As One Of The Good White Men™️, I Have Officially Transferred My Kanye West Standom to Donald Glover and, For Some Reason, Carly Rae Jepsen

by Boobie
I just want to get this out of the way at the outset: yes, I am a cishet white man. It’s not my fault; if I didn’t know me, I would hate me. In fact, I do hate myself. But I want to promise you that I’m one of the good ones. I like the right things, and I hate the right things, and I do my best to make sure my opinions are not colored by my privilege, though I’m sure that does seep in from time to time in ways I don’t notice. I think that admitting that my privilege exists and affects me in ways I’m blind to is proof that I’m one of the good ones, right? I assume and hope you’re nodding in quiet agreement.
Kanye West has let a lot of us down in recent weeks. I’ve been a fan since I was a pre-teen, and when someone has been a part of your life for that long, you feel like you know them. His songs accompanied me through the end of grade school (when I hear “Slow Jamz”, I still think of one specific girl’s basement), through my early experimentation with drugs and alcohol in high school (“Can’t Tell Me Nothin’” soundtracked the summer going into my junior year), My Beautiful Dark Twisted Fantasy blew my mind in college, and The Life of Pablo changed the way I thought about both the concept of the album and large Gothic font on t-shirts. I even listened to Yeezus, 808s and Heartbreaks, and deep cuts like “Touch the Sky” and “Good Life” a couple times! I know, it’s a bit much, but I’m both a stan and a completionist, haha.
When Kanye said “George Bush doesn’t care about black people,” I probably didn’t agree at the time, but now I’m like, hell yeah, man. I even pretended to forget that he said Bill Cosby was innocent, because it seemed like everyone else did so I would be OK to ignore it. Rape denial we can live with, apparently. But his recent statements and political alignments, it seems, have gone too far.

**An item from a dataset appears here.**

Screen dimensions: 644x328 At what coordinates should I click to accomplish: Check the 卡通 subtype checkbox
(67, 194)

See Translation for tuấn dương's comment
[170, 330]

I cannot stan a man whose chosen to spread easily disprovable ahistorical right-wing talking points, is cosigned by a hideous president who swept into office on a wave of xenophobia and false promises, and propagates such unforgivably libertarian ideas as chattel slavery having been a choice. Enough is enough.
Luckily, another visionary has presented himself at exactly the right time. Donald Glover, known musically as Childish Gambino, is the perfect man to fill the void: he’s black, he’s multi-talented, and he has the extreme level of self-seriousness to convince me that everything he does is Very Important. I’ve watched his new video for “This Is America” countless times, and I have no idea what it’s trying to say besides that the dad bod is here to stay, but it’s definitely trying to say something, and that’s incredibly important.

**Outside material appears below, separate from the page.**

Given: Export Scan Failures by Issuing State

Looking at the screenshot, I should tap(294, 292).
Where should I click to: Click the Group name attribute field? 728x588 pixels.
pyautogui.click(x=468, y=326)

To be honest, I’ve found it easier to relate to Glover than Kanye for years now. While his earlier music hasn’t aged perfectly, his lyrics about being an Overlooked Nice Guy Genius really hit home with my when I was in my early 20s, as that was how I saw myself; I can’t say that I see much of myself in Atlanta or Awaken! My Love, but I know they’re not for people like me, so that’s also good. Glover really checks all the boxes.

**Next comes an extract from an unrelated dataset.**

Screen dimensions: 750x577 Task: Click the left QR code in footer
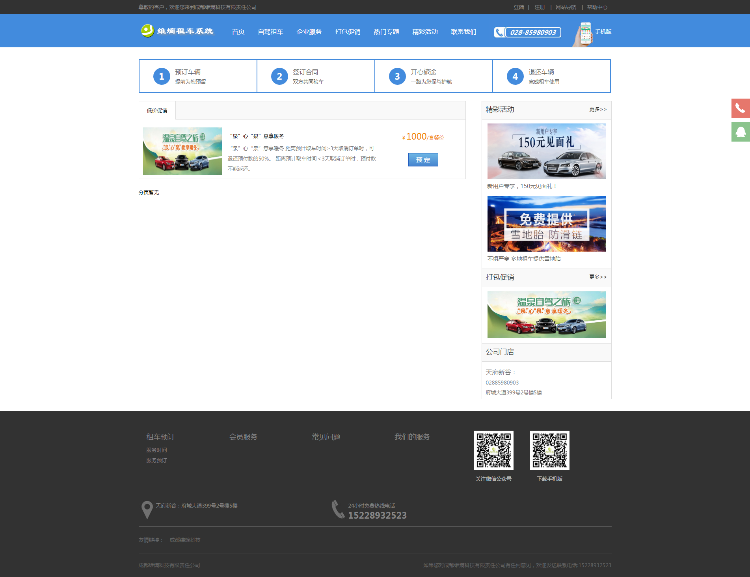[493, 451]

Atlanta and Awaken! My Love bring me to another reason I find Glover so relatable: he seems to have a complicated relationship with his race, as do I. We both seem to have spent our formative years engaging mostly with white culture, only to have come to the conclusion later that white people are actually largely bad. For Glover, it lead to a change in the sort of art he creates; for me, it’s lead to the same (I’ll save the “tweets are art” argument for another time). That that mirrored experience — the one that makes me a very good ally (I have noted that I think white people are bad here, but that I didn’t used to, which establishes my woke bona fides) — has also lead to Glover flourishing artistically on a level he hadn’t before gives me hope for my own future.
Simply replacing my Kanye fandom with Donald Glover fandom feels like it’s not enough, though, so given that I’ve had a similar awakening regarding my gender (I used to think men were good and women be shoppin’, but now I know that men are bad and EVERYONE be shoppin’), I’m throwing Carly Rae Jepsen into the mix too, proving that I can take pop music and the women who make it seriously as artists, not that that informs this seemingly arbitrary choice at all. All hail Queen CRJ.
Why wouldn’t I go with someone like Beyonce, a black woman who is perhaps the most powerful person in the music industry on top of being a generational performer, or Janelle Monae, an black LGBTQ woman who is speaking out against Kanye’s bullshit directly and who also just released an amazing album, instead of a white woman whose songs are very good but not particularly deep and who hasn’t released an album in nearly three years? What’s with the freaking inquisition, huh? Let’s not be ridiculous. Progress often moves slowly.